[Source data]
——
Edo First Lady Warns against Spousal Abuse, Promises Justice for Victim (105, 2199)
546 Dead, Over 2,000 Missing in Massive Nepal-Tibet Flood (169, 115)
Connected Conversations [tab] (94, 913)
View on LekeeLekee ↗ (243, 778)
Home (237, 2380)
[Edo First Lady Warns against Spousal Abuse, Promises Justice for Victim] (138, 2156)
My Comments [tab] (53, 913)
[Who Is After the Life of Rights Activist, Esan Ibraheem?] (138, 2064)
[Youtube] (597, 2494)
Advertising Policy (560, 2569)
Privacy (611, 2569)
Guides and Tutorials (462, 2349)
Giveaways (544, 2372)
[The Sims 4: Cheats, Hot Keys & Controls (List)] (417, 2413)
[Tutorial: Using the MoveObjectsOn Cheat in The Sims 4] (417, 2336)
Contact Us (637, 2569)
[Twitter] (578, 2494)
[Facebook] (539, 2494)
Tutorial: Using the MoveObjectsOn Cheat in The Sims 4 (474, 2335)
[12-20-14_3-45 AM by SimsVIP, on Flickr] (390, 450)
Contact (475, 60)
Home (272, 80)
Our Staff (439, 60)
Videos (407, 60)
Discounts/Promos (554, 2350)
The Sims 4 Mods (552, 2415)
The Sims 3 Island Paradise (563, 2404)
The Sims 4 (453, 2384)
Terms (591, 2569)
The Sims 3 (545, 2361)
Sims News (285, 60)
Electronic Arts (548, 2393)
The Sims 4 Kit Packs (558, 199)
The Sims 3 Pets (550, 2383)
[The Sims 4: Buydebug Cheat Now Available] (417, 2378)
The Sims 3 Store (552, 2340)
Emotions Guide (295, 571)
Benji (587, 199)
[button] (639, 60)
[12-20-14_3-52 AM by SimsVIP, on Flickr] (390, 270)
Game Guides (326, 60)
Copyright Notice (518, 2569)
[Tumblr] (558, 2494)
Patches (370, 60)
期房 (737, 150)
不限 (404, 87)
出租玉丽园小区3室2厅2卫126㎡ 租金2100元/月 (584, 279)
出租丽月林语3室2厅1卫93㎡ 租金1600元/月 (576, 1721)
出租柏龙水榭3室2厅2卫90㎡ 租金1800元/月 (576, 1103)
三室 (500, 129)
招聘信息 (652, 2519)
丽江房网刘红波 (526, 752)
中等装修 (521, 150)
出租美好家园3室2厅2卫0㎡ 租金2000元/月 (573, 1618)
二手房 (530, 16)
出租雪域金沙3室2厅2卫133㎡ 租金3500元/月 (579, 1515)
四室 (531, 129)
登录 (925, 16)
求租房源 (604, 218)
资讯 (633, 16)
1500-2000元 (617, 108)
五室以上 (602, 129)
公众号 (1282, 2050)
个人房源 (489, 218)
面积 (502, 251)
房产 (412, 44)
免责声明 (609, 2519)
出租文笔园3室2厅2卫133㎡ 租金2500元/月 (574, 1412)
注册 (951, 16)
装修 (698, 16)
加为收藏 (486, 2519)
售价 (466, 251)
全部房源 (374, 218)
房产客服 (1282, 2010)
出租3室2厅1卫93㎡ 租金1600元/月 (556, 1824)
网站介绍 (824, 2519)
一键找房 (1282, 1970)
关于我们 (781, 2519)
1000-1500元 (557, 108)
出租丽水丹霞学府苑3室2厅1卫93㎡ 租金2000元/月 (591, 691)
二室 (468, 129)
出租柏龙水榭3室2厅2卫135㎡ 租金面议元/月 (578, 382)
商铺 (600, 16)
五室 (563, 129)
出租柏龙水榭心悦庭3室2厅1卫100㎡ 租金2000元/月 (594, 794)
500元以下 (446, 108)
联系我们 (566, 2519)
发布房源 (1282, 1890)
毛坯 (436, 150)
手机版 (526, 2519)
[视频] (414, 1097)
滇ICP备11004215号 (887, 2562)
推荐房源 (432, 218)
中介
——
What you should do. Copy out, from the records above, every line that holds the string "Spousal".

Your response.
Edo First Lady Warns against Spousal Abuse, Promises Justice for Victim (105, 2199)
[Edo First Lady Warns against Spousal Abuse, Promises Justice for Victim] (138, 2156)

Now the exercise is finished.